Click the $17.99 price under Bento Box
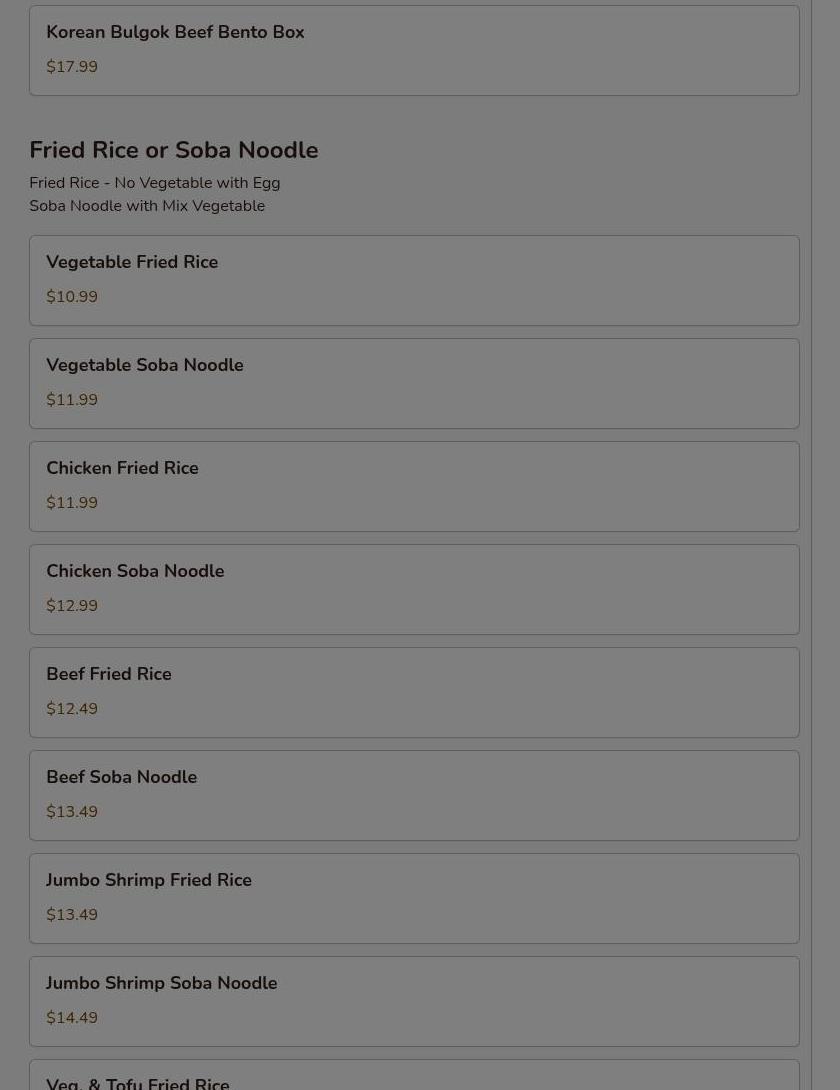840x1090 pixels. tap(72, 67)
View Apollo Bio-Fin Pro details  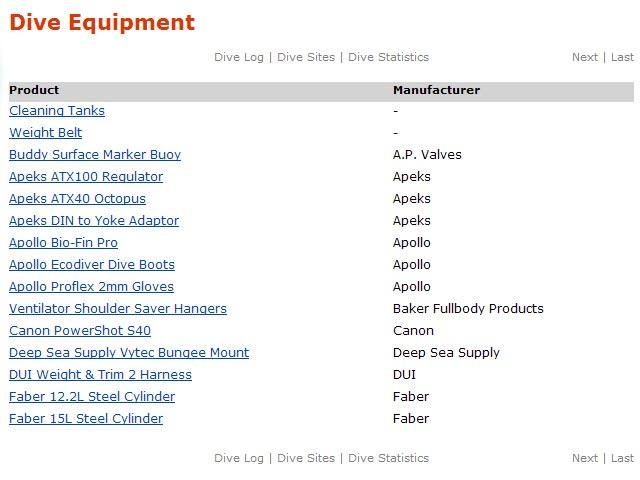63,243

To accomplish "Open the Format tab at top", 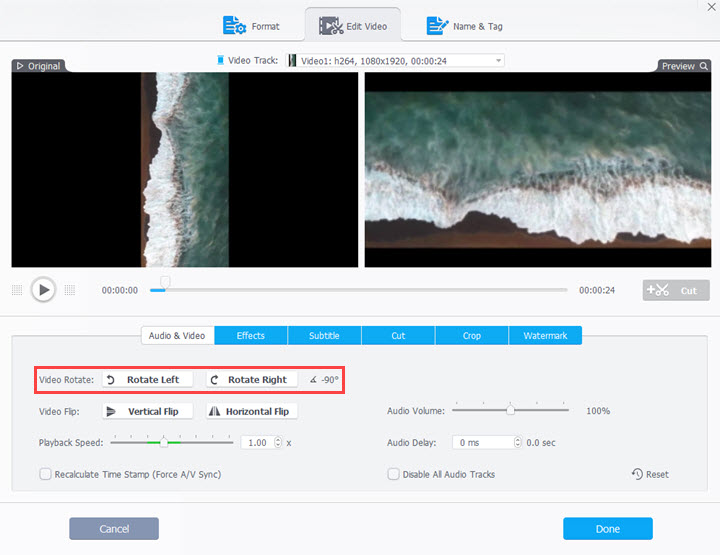I will [x=252, y=26].
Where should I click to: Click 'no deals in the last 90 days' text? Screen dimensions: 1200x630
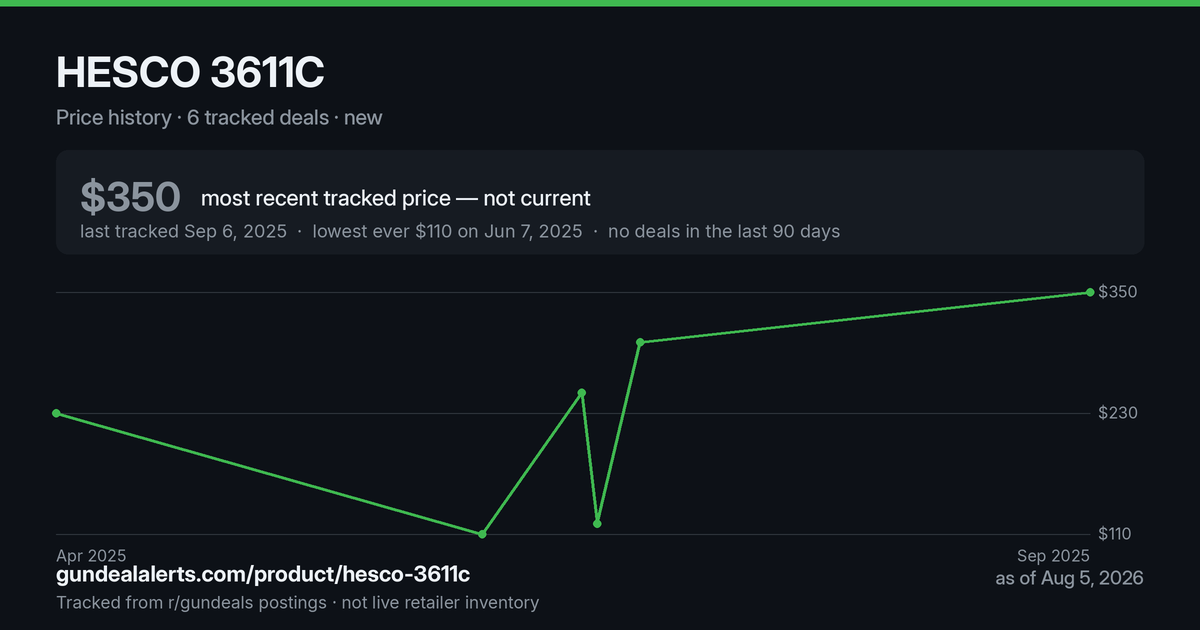pyautogui.click(x=724, y=231)
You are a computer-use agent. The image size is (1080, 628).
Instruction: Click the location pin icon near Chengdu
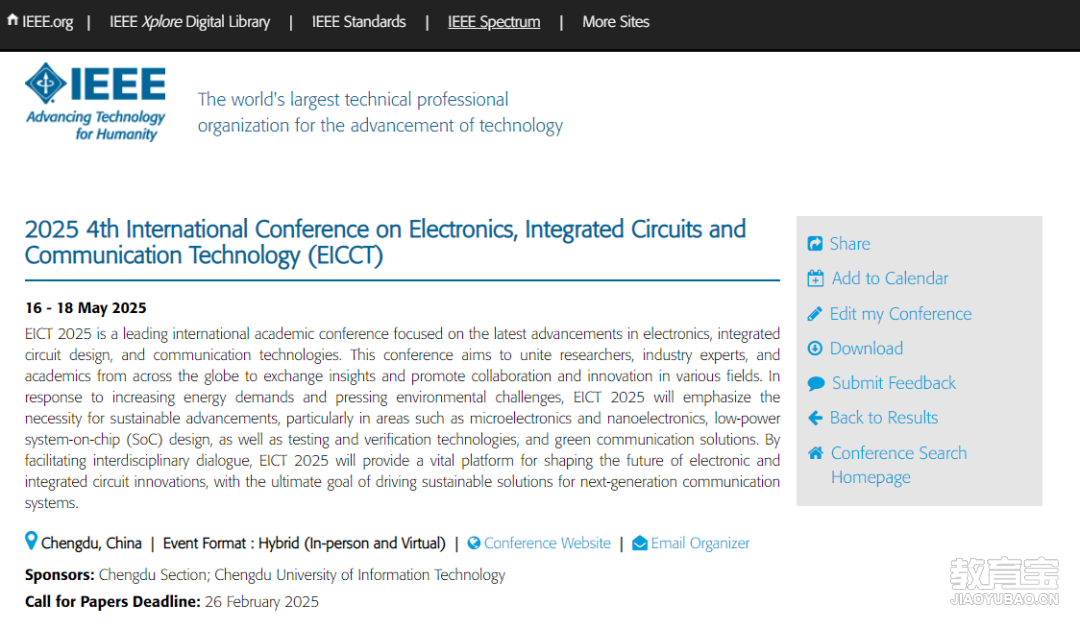(x=31, y=542)
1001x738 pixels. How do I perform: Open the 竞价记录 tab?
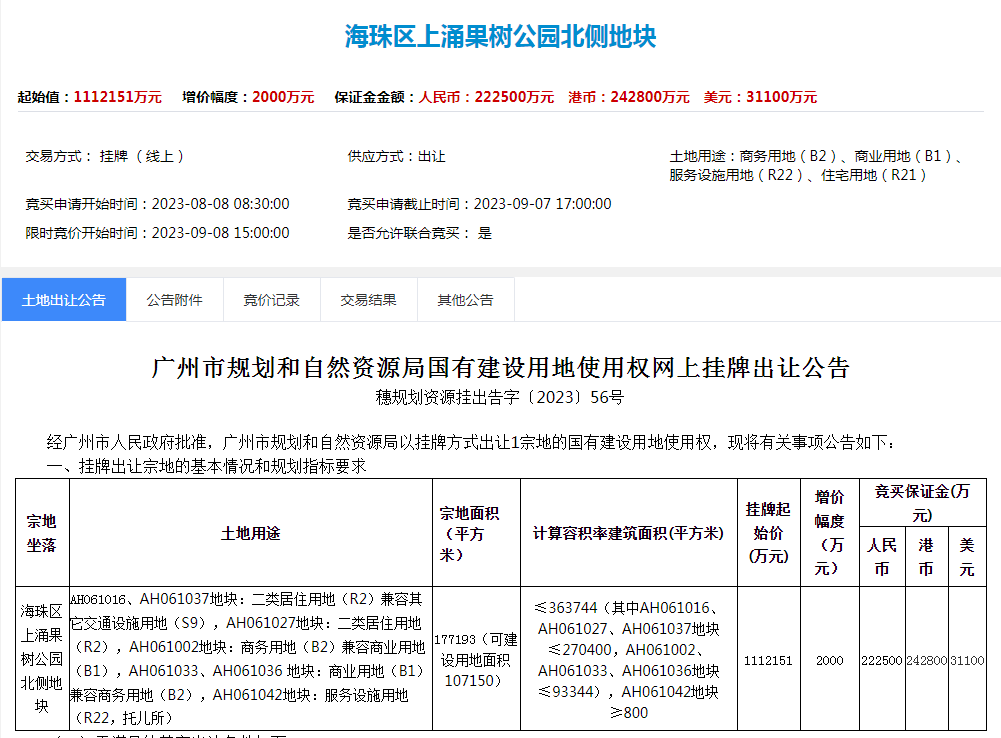[270, 299]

·····

### [Assignment]
Write out, exactly as they appear, the lines from the one containing "Where should I" through the end of the material above, excluding pictures.

### [Exercise answer]
Where should I click to: Click 'no deals in the last 90 days' text? Screen dimensions: 1200x630
pyautogui.click(x=724, y=231)
You are a computer-use agent. The image size is (1080, 628).
Instruction: Click the location pin icon near Chengdu
(x=31, y=542)
1001x738 pixels. How do I perform: Open the 竞价记录 tab?
[270, 299]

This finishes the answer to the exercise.